» **Problem to work on**: Starting at the line that contains "The height and" and ending at the line that contains "Action: pyautogui.click(x=28, y=179)", write out the entries below with "tool panel" substituted for "toolbar" and nothing else changed. Leave the pictures out of your answer.

» **Given information**:

============

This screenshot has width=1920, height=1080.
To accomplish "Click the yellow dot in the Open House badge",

============

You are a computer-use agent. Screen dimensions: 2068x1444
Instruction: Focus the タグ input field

============

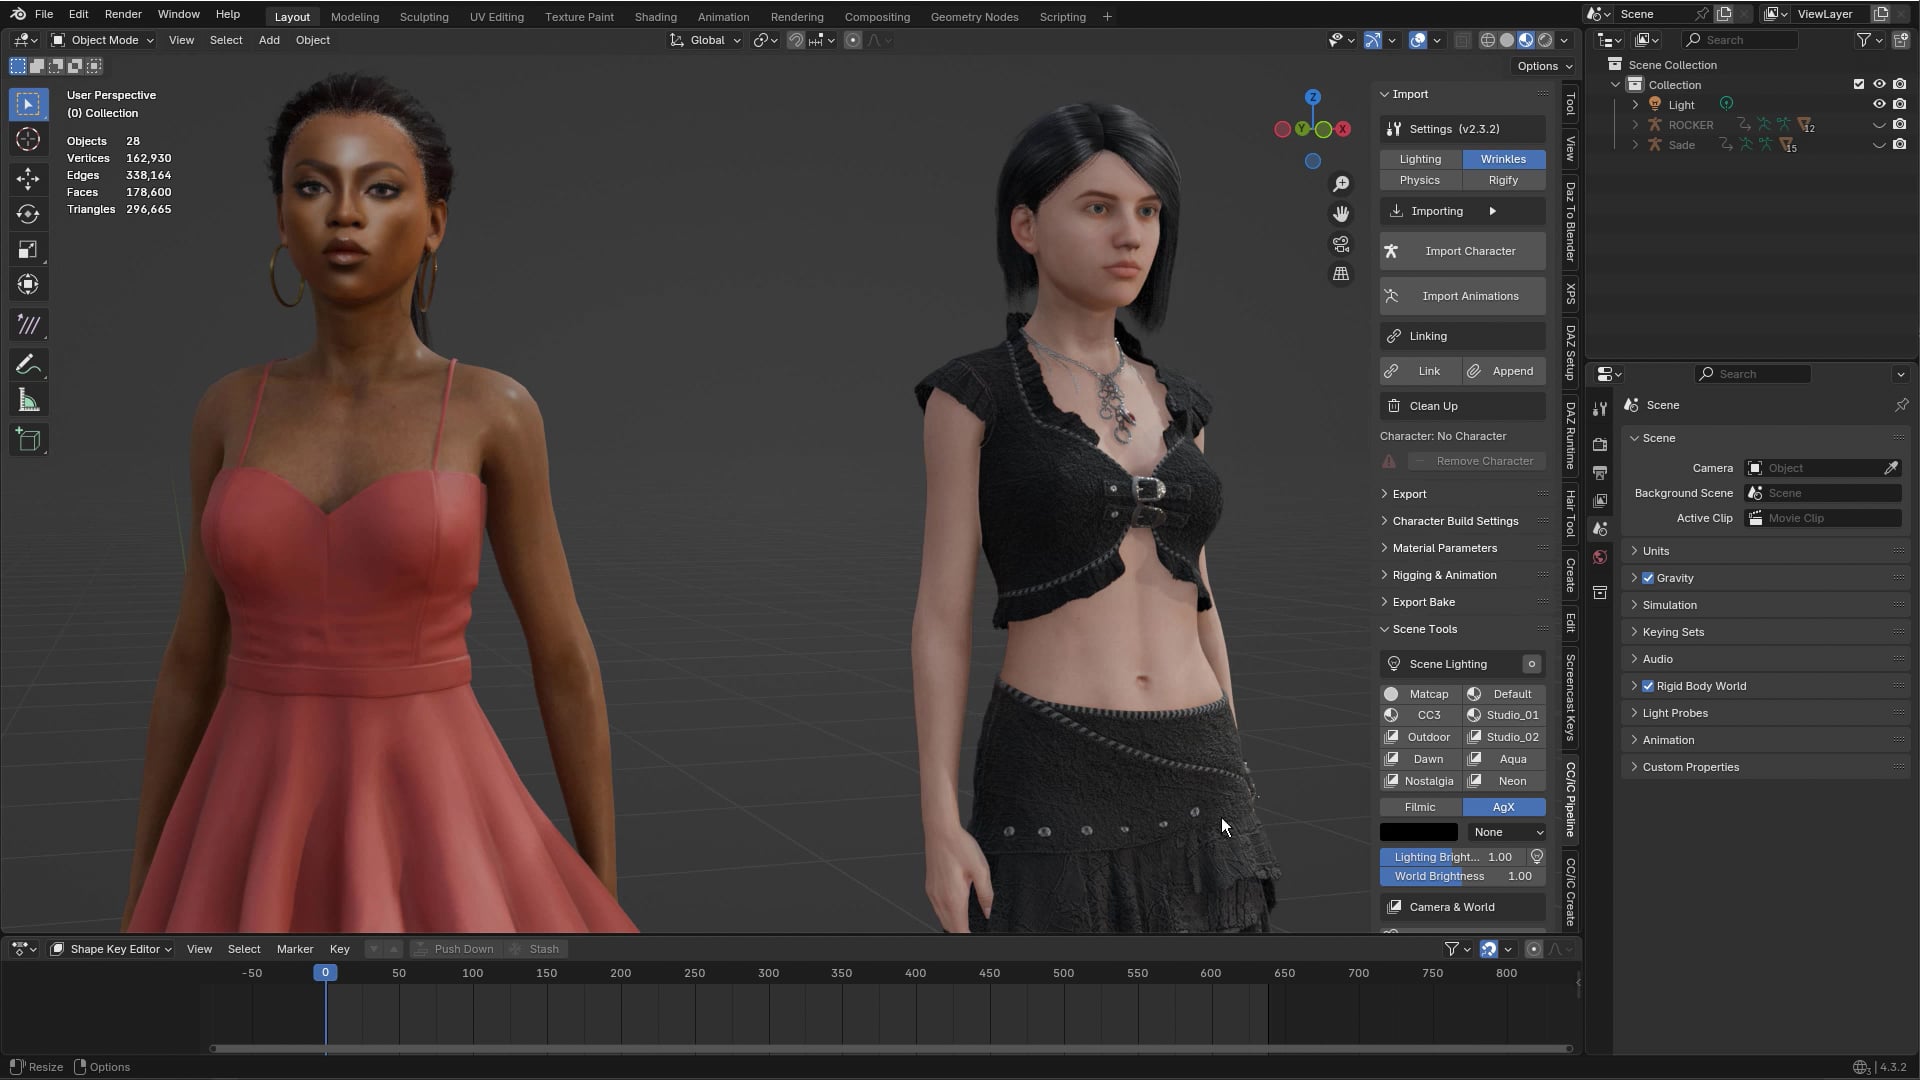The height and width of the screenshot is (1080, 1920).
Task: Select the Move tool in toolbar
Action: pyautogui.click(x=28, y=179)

============

» **Task response**:
The height and width of the screenshot is (1080, 1920).
Task: Select the Move tool in tool panel
Action: pyautogui.click(x=28, y=179)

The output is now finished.